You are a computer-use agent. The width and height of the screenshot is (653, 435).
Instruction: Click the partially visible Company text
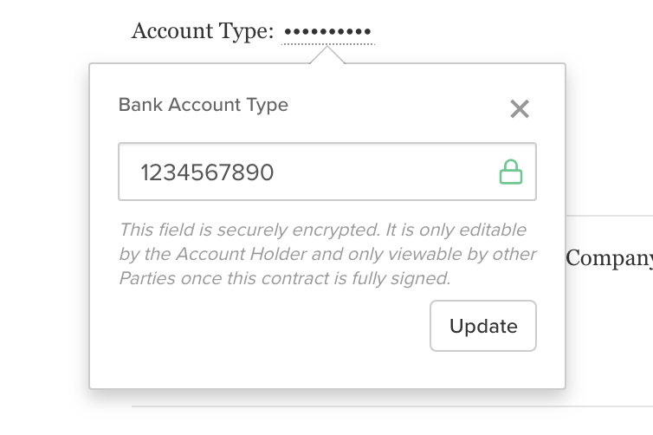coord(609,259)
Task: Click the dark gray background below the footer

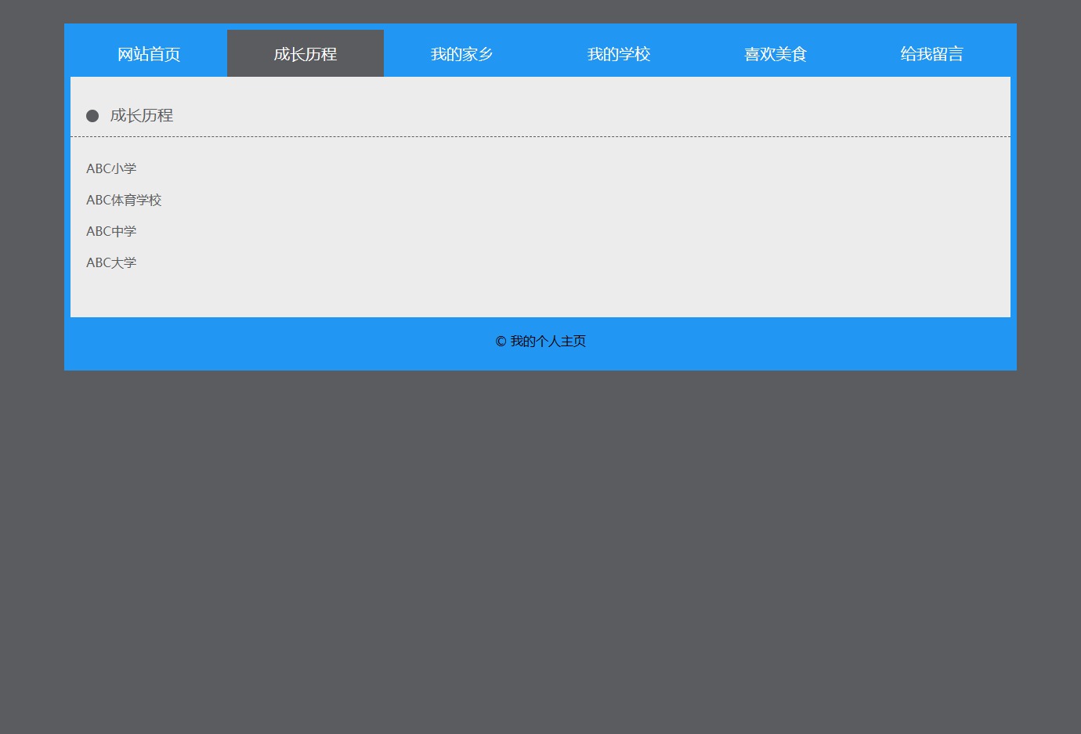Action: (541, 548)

════════

What the task requires:
This calls for an exact copy of all the entries above, with the pictures omitted.

Written solution:
You are a computer-use agent. The width and height of the screenshot is (653, 435).
Instruction: Click the partially visible Company text
coord(609,259)
Task: Click the dark gray background below the footer

Action: (541, 548)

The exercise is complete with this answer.